Data for the task Block Start

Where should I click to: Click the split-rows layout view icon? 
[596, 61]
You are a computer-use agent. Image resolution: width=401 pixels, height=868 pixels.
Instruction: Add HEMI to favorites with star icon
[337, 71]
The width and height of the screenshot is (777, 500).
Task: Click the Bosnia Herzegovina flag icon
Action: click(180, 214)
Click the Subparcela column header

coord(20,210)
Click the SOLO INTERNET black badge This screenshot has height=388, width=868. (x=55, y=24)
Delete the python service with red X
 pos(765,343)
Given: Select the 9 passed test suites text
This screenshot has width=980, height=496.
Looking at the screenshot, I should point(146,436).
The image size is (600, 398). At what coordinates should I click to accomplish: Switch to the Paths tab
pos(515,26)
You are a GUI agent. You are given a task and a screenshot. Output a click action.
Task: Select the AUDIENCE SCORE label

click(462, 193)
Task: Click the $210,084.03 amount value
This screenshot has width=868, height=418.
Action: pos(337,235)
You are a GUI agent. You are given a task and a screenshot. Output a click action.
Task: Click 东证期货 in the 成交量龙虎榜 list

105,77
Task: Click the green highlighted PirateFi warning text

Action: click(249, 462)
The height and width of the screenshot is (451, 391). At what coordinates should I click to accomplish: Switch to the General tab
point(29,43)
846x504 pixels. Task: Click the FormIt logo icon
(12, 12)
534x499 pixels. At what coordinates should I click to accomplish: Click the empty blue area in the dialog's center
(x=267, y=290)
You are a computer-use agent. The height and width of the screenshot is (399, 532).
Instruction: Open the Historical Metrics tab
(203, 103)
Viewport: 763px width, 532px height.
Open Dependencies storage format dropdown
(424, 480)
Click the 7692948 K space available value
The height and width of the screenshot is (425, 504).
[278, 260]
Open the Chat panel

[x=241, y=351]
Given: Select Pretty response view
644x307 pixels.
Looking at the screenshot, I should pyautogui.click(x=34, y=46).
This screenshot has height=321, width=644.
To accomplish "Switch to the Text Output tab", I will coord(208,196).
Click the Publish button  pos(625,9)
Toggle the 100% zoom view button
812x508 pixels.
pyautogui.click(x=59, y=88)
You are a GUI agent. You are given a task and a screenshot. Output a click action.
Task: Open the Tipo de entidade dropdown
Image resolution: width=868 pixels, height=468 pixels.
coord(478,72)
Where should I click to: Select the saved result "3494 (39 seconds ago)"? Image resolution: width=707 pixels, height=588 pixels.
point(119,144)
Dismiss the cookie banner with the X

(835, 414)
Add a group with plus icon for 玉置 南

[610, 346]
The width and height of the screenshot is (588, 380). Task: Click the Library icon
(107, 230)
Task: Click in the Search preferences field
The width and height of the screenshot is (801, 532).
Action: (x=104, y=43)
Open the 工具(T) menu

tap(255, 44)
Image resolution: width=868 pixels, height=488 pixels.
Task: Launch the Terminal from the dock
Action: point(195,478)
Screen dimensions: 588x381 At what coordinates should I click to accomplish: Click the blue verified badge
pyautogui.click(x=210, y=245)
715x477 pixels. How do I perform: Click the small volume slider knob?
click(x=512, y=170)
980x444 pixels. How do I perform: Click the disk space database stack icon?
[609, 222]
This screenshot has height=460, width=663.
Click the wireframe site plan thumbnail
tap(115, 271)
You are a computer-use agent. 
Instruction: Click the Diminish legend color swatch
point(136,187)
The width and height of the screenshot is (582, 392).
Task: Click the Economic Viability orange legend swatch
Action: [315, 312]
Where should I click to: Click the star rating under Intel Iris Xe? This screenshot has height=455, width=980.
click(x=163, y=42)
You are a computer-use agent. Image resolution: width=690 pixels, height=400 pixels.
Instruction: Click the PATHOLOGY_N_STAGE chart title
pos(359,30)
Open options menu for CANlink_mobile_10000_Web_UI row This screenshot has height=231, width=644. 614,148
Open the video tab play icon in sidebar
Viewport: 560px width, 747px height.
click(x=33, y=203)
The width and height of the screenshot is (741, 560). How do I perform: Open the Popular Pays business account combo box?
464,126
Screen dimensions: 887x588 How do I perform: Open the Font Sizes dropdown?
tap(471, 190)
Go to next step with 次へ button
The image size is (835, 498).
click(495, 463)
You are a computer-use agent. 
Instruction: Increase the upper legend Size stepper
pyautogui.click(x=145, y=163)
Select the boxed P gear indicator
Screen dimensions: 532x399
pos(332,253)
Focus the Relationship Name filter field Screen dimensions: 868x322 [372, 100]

Data for the task Block End

**Exercise prompt**
Only these are to be transcribed: the line with "Go to next step with 次へ button" and every line after it through the last line of the entries, each exactly.

**Output of the task**
Go to next step with 次へ button
The image size is (835, 498).
click(495, 463)
You are a computer-use agent. 
Instruction: Increase the upper legend Size stepper
pyautogui.click(x=145, y=163)
Select the boxed P gear indicator
Screen dimensions: 532x399
pos(332,253)
Focus the Relationship Name filter field Screen dimensions: 868x322 [372, 100]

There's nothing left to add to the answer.